I don't think I recommend this option. It only made sense for me since I already had that exact model of WDMyCloud. Barring that I would have likely gone with re-purposing an obsolete computer as a web server. 

If you are going with the WDMyCloud option, here are some details for setting things up.

• Give your WDMyCloud a static IP address in its network settings. 
• Turn on SSH access in the WD settings so you can remotely access the command line, and be sure to change the default password when you do. In windows command prompt, then type "ssh root@[IP ADDRESS]" to connect.
• The default directory where websites are hosted is:  /var/www/html/
• The server error log is:  /var/log/nginx/error.log
• You can set this up as a network share for easily transferring files by adding an entry in /etc/samba/overall_share and then restarting samba.
• There is a setting that caught me - the WDMyCloud is set up for a production environment. So once a PHP script runs, it is stored in memory until the device is restarted. This is to maximize speed. It doesn't have to keep accessing the hard drive, but it has no way of knowing if a file changed. I am using it more as a development platform. I am making constant changes and tweaks. Change this setting so it verifies the most recent version is in memory. We aren't expecting thousands of hits. A little disk access won't be a big deal. In the file /etc/php5/cli/conf.d/05-opcache.ini change opcache.validate_timestamps=true. 

Potential improvements. 
Electric Sign never does a  full screen refresh to clear up artifacts that occur over time on the e-ink display.

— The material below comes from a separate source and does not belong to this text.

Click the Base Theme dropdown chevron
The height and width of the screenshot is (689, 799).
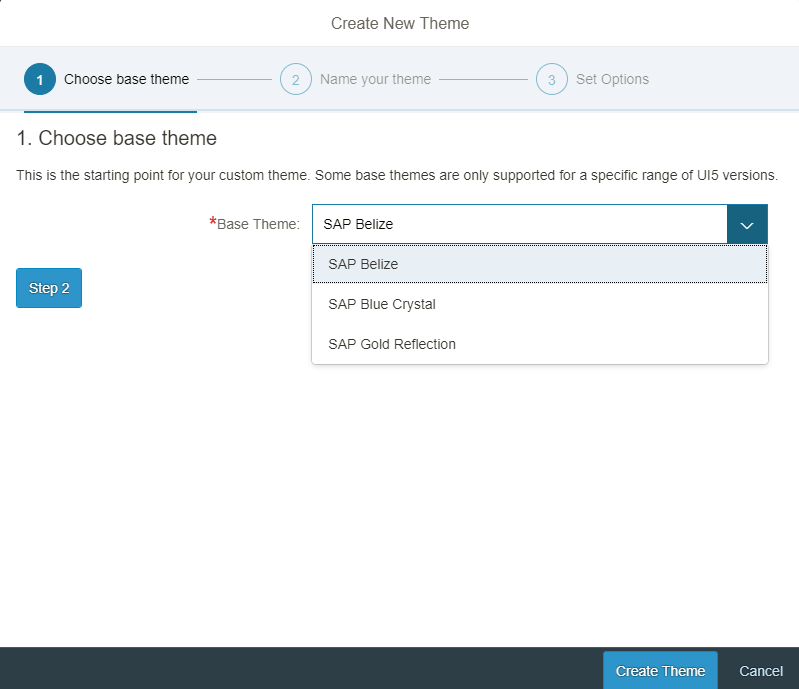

The easy way around this is to enable the setting where Electric Sign writes the image to a screensaver. When the Nook goes to sleep, it refreshes the screen when the screensaver starts.

The downside is that I lose about 40 pixels at the bottom of the screen. This is where the nook puts the wake up prompt for exiting the screensaver.

I'd like to modify the Electric Sign app to add a screen refresh and reclaim those 40 pixels. With the source code available, there is a chance.

Applied Science on YouTube did a fascinating experiment playing with E-paper display update rate. I can't see how to apply anything he did to an old e-reader, but it is still a fascinating watch. https://www.youtube.com/watch?v=MsbiO8EAsGw&feature=youtu.be



For now, the display lives behind our kitchen sink. It sits on a stand made from the pulley from a broken alternator and a bit of hex bar brazed together.